JOBS —
1 > In the text on fasting, how is a Christian's choice to fast or not described?
2 > Reproduce the part of the text on fasting that starts with "Is it wrong" and goes on through "matter. (Matt. 6:16-18)".

TEXT EXCERPT —
——
Colossians, chapters 1-4

“Although those things have an appearance of wisdom in a self-imposed form of worship and a false humility, a harsh treatment of the body, they are of no value in combating the satisfying of the flesh.”
~Colossians 2:23

Is it wrong to fast?
Paul asked the Christian congregation at Colossae why they continued subjecting themselves to the man-made decrees: “Do not handle, nor taste, nor touch.” (Col. 2:20-22)
Although it is true that Paul himself fasted on occasion while praying, Jehovah expects his servants to serve him cheerfully and enjoy food.
(Eccl. 3:12,13; Acts 13:1-3; Acts 14:23; 1 Tim 1:11)
Furthermore, fasting itself does not help us combat other carnal desires.
And the Bible makes it clear that we cannot make up for our shortcomings through fasting. (Is. 58:3-7)
Whether a Christian chooses to fast or not is an entirely personal, private matter. (Matt. 6:16-18)
——
DATA PROVIDED —
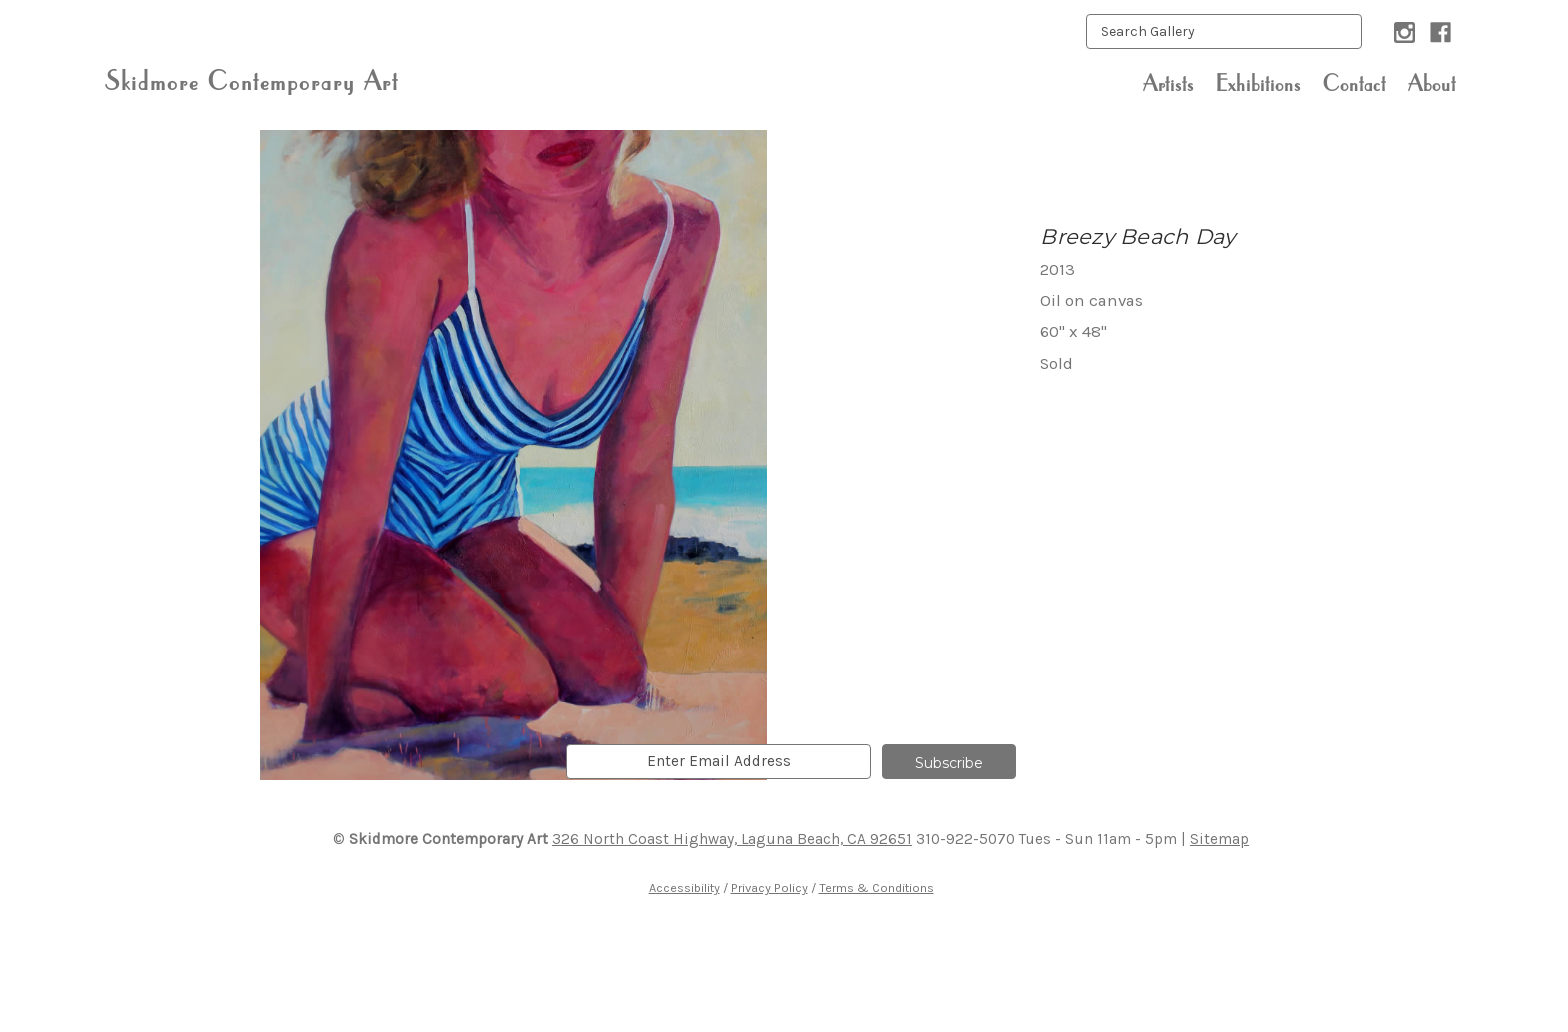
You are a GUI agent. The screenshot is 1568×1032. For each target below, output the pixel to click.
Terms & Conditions (876, 887)
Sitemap (1219, 839)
——
THE RESULTS —
1 > It is an entirely personal, private matter.

2 >
Is it wrong to fast?
Paul asked the Christian congregation at Colossae why they continued subjecting themselves to the man-made decrees: “Do not handle, nor taste, nor touch.” (Col. 2:20-22)
Although it is true that Paul himself fasted on occasion while praying, Jehovah expects his servants to serve him cheerfully and enjoy food.
(Eccl. 3:12,13; Acts 13:1-3; Acts 14:23; 1 Tim 1:11)
Furthermore, fasting itself does not help us combat other carnal desires.
And the Bible makes it clear that we cannot make up for our shortcomings through fasting. (Is. 58:3-7)
Whether a Christian chooses to fast or not is an entirely personal, private matter. (Matt. 6:16-18)